___ Data supplied
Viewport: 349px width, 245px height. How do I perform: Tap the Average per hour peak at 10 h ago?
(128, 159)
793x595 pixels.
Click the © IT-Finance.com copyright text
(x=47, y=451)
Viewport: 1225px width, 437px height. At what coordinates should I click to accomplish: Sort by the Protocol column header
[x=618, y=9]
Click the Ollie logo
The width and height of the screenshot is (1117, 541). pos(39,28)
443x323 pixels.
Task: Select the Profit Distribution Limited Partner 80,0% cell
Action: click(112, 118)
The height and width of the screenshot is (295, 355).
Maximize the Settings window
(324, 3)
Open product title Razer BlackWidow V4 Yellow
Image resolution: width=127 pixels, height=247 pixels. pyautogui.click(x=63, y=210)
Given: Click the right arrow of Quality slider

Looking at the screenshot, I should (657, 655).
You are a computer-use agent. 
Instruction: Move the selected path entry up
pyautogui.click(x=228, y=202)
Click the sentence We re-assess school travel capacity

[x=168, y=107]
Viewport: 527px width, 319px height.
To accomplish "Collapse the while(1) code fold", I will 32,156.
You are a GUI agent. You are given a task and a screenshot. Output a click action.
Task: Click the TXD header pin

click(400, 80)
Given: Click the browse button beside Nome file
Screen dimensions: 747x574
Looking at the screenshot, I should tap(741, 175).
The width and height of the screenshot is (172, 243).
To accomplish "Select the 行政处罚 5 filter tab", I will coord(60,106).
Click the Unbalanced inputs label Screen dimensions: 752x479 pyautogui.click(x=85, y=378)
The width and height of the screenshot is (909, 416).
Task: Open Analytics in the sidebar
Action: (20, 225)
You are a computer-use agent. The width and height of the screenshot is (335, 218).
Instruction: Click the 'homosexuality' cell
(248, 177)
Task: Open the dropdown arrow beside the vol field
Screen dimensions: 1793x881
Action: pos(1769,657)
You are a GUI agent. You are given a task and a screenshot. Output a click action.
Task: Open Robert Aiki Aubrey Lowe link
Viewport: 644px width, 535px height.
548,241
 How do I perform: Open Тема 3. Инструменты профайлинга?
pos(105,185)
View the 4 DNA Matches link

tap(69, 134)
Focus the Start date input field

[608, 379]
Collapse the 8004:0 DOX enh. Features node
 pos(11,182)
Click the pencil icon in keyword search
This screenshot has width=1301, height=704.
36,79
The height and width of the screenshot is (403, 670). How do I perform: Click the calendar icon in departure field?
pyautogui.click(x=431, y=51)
______
Task statement: Look above for the line with "Focus the Start date input field", then copy it and each later line exactly, stopping at the last line of the records.

Solved exercise:
Focus the Start date input field

[608, 379]
Collapse the 8004:0 DOX enh. Features node
 pos(11,182)
Click the pencil icon in keyword search
This screenshot has width=1301, height=704.
36,79
The height and width of the screenshot is (403, 670). How do I perform: Click the calendar icon in departure field?
pyautogui.click(x=431, y=51)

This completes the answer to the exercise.